What is a good rental yield?
It depends on the property, financing, local market and risk. Gross yield is only a quick rent-to-price check; net yield and cash flow usually give a clearer picture because they include expenses.
What is net operating income?
Net operating income, or NOI, is rental income after vacancy and operating expenses, before mortgage payments and tax.
What is cash-on-cash return?
Cash-on-cash return compares estimated annual cash flow with upfront cash needed, such as the down payment, purchase costs and initial repairs. It can be negative if the property needs monthly top-ups.
What does debt service coverage ratio (DSCR) below 1.0 mean?

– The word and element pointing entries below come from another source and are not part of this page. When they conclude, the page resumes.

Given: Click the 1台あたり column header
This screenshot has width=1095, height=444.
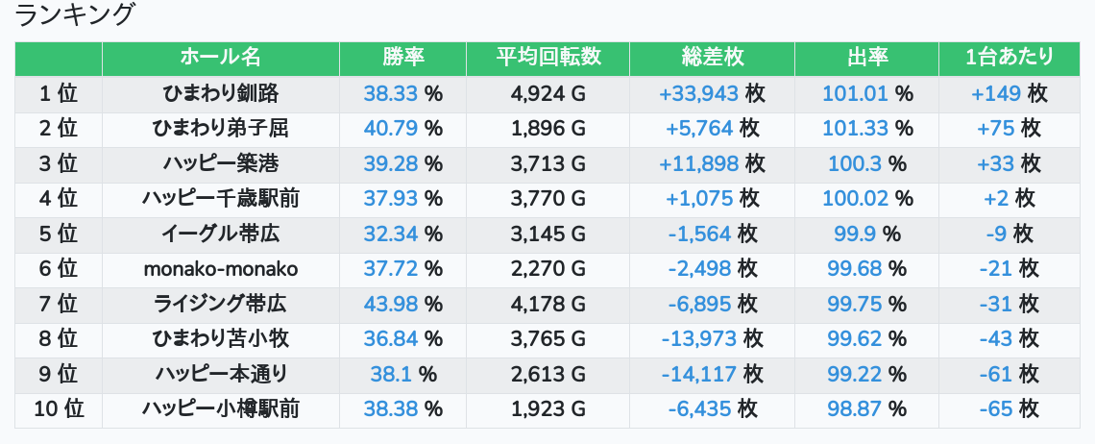Looking at the screenshot, I should pyautogui.click(x=1010, y=58).
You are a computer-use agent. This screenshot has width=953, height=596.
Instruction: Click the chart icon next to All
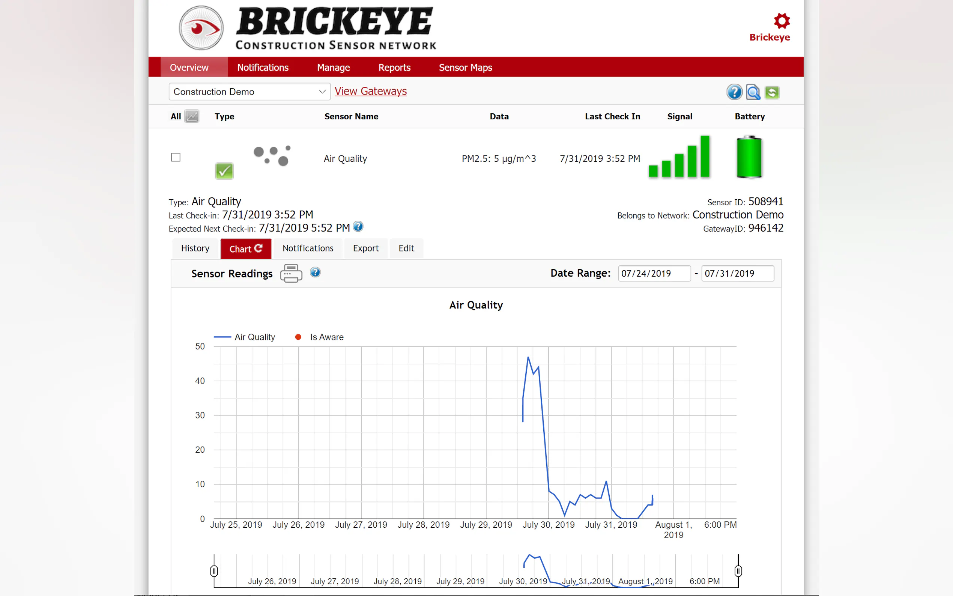point(192,116)
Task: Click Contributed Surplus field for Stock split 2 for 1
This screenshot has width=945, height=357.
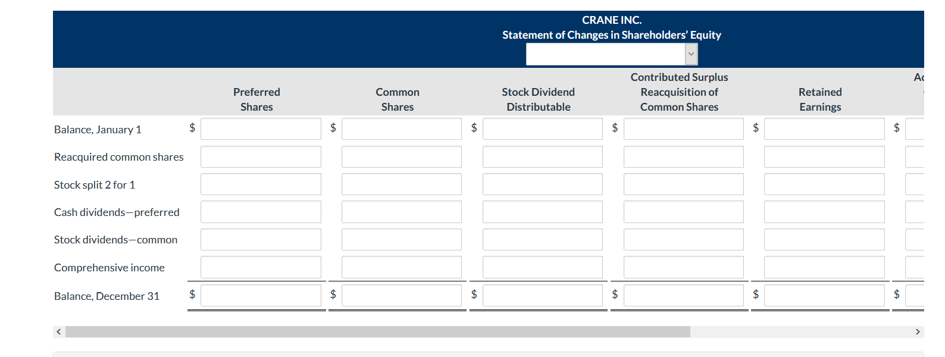Action: click(683, 184)
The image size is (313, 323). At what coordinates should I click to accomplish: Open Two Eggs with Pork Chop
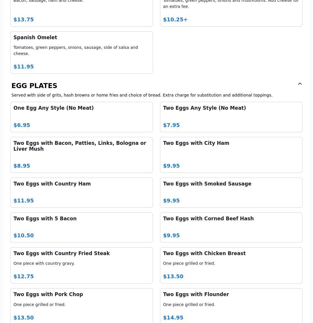pyautogui.click(x=81, y=305)
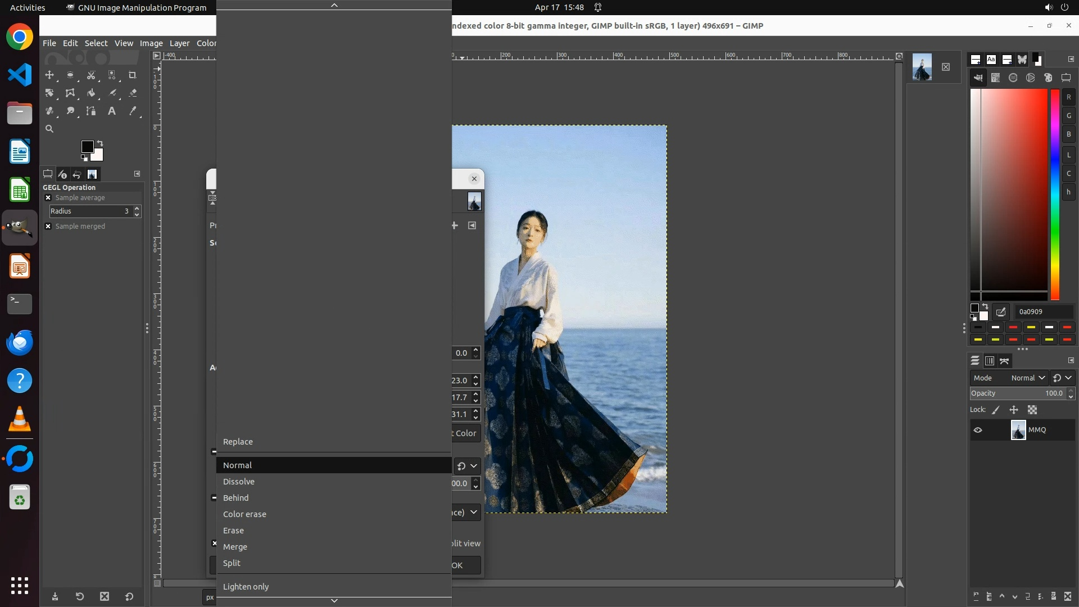
Task: Open the Image menu
Action: point(151,43)
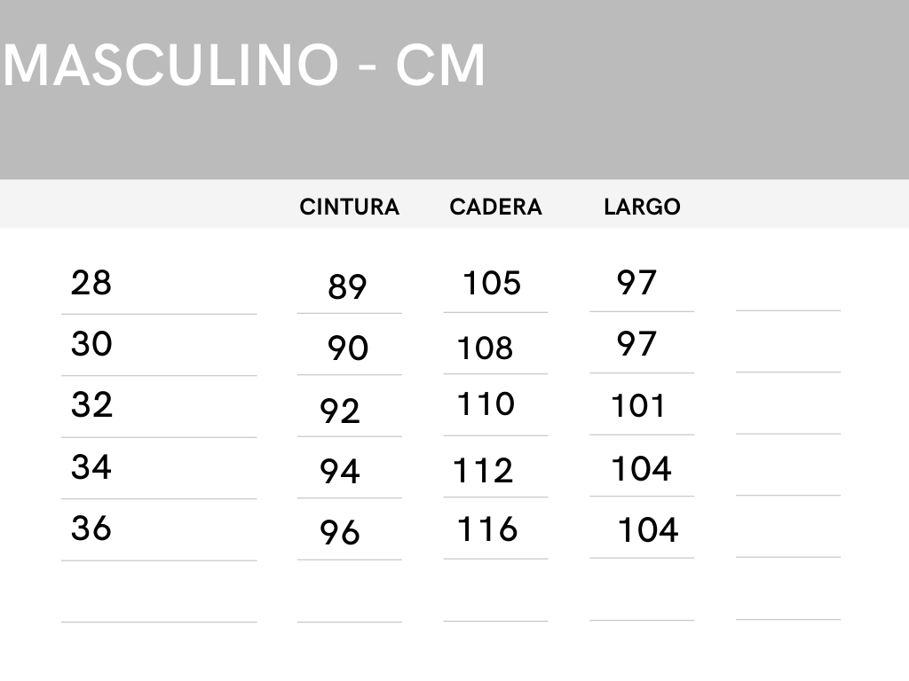
Task: Select the CINTURA column header
Action: tap(349, 207)
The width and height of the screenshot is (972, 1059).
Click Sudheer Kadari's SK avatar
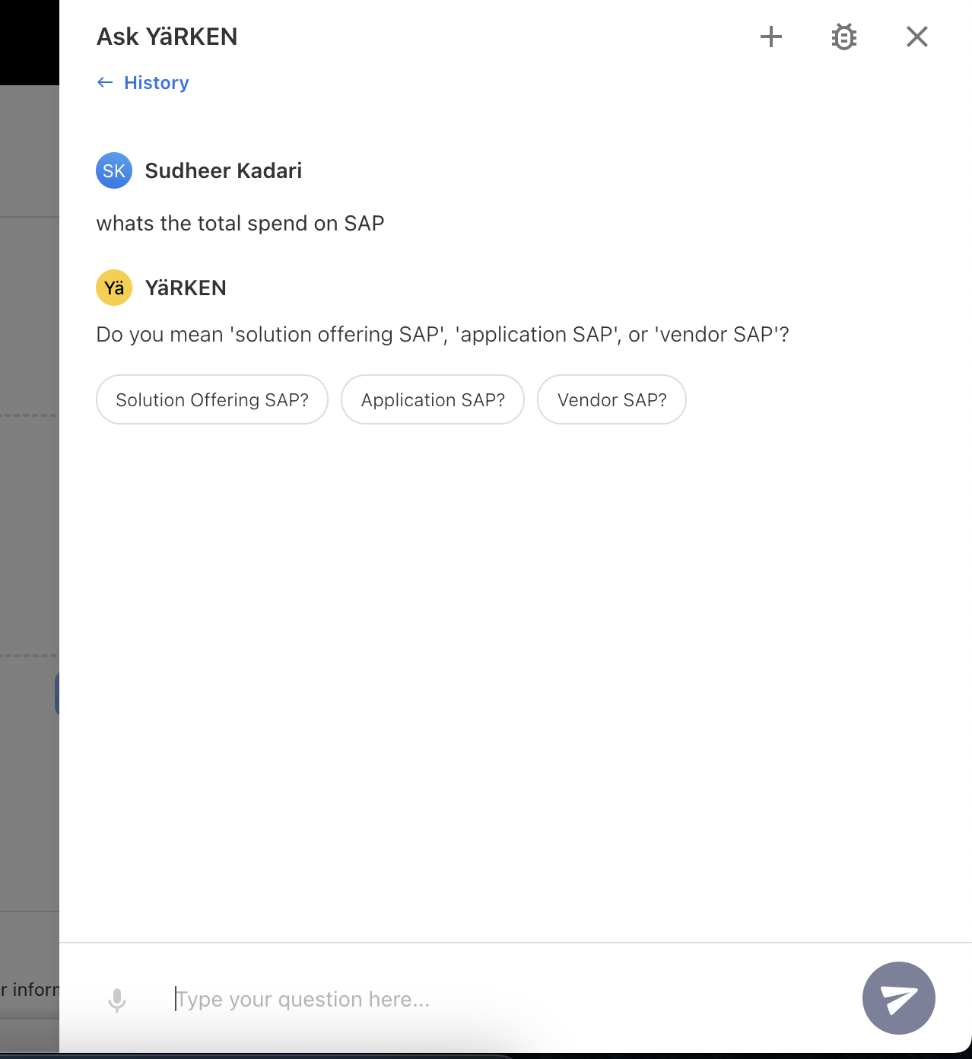tap(113, 170)
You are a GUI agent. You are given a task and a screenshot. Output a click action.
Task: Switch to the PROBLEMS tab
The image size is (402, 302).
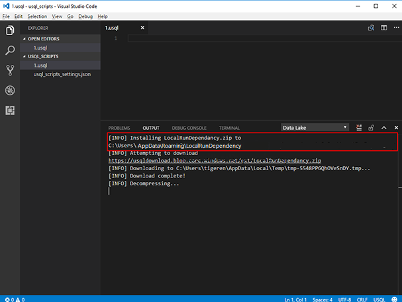click(119, 128)
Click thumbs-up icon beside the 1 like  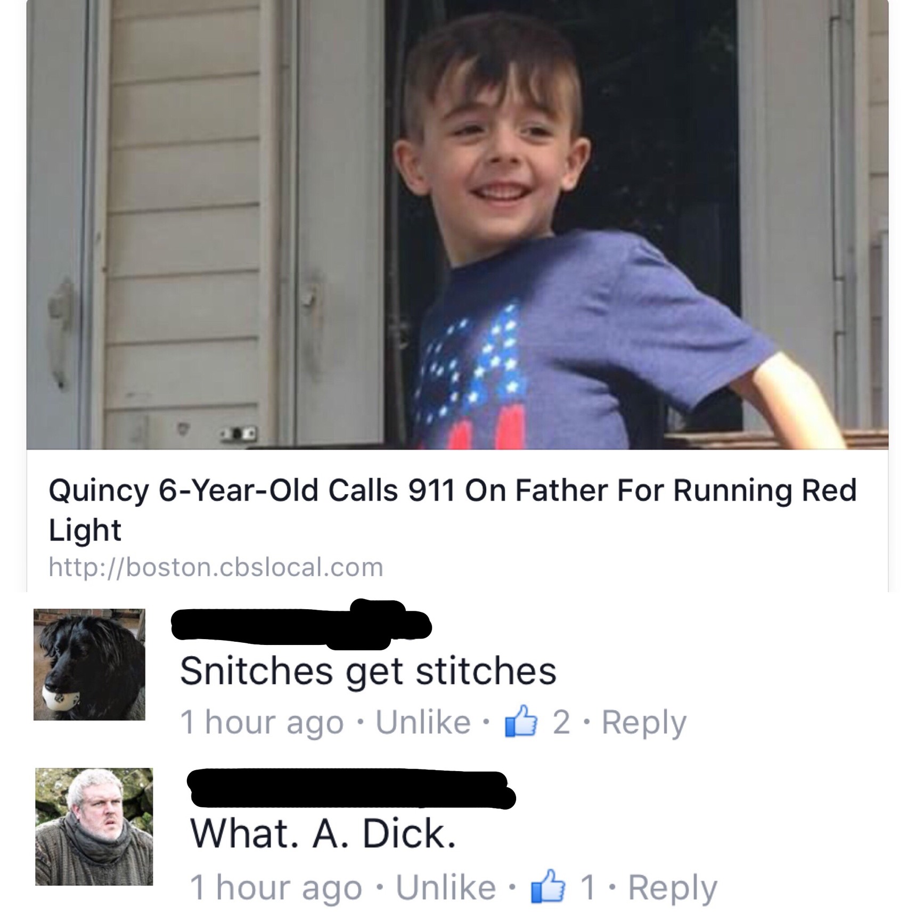(548, 886)
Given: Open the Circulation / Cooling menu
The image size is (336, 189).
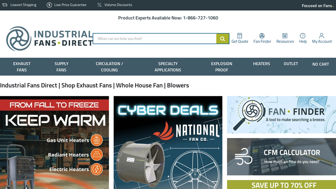Looking at the screenshot, I should pyautogui.click(x=109, y=67).
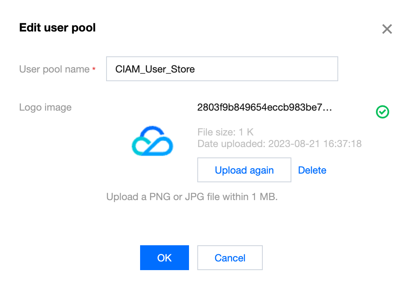Click the ellipsis ending the file name

pos(327,108)
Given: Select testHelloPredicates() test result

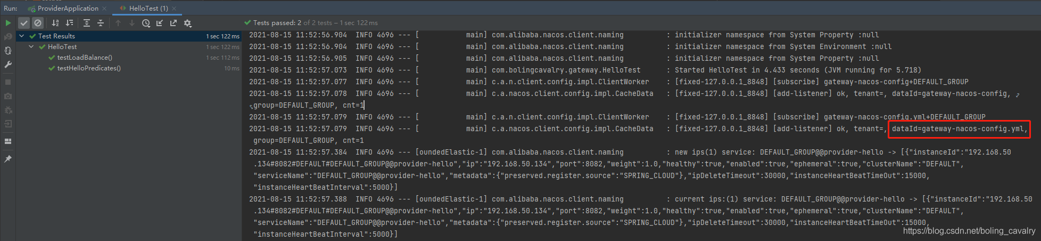Looking at the screenshot, I should [x=89, y=68].
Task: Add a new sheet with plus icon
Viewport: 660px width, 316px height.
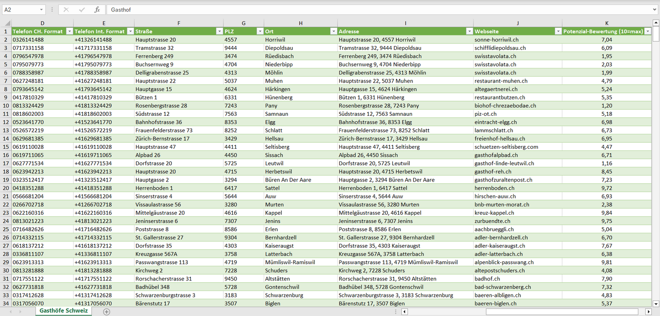Action: pos(106,311)
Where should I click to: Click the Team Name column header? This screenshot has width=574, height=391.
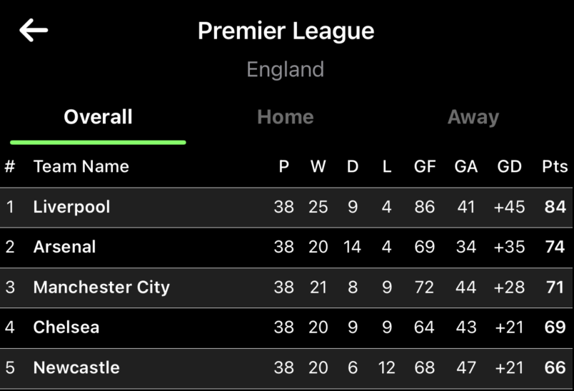(81, 167)
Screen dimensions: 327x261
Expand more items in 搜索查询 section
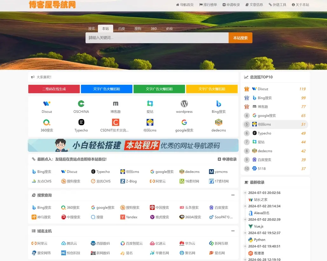click(233, 194)
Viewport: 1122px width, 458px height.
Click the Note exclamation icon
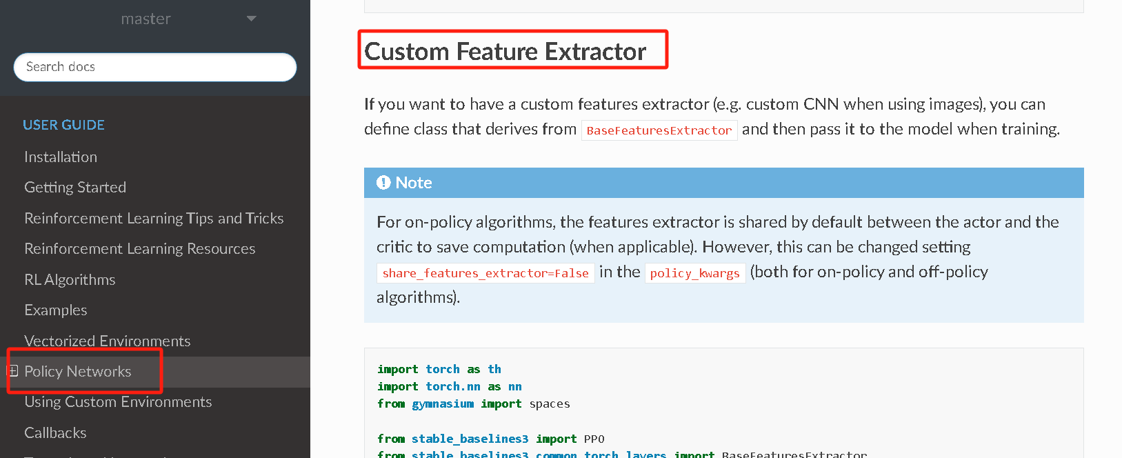click(x=383, y=183)
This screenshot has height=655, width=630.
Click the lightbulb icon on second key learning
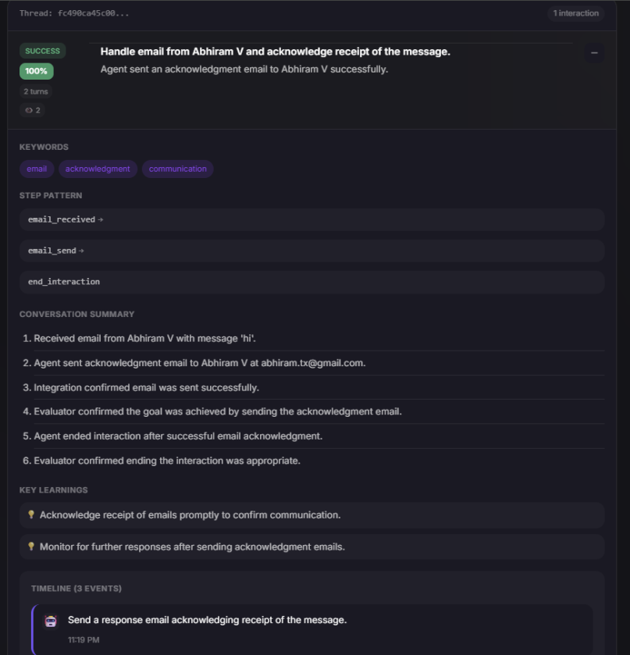(x=30, y=546)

DSCR below 1.0 means estimated rental income after vacancy and operating expenses does not fully cover the mortgage payment before tax.
Does this include tax?
No. The calculator provides general pre-tax estimates only and does not include income tax, depreciation, capital gains tax or personal tax treatment.
Does this include capital gains?
Only the optional sale projection estimates capital gain before tax. The main monthly cash-flow result does not rely on future sale value.
Should I include building insurance if it is in the service charge, HOA or body corporate fee?
No. If the shared-property fee already includes building insurance, leave the building insurance field at 0 so the same cost is not counted twice.
What is the alternative return assumption?
It is a simple opportunity-cost comparison for what the upfront cash might earn elsewhere. It is only an assumption, not a forecast.
Can I use this calculator outside the United States?
Yes. Region settings change defaults, labels and currency formatting only. They do not create country-specific results or perform exchange-rate conversion.
Is this investment advice?
No. This calculator is a general estimate and is not financial, tax, legal, accounting or investment advice.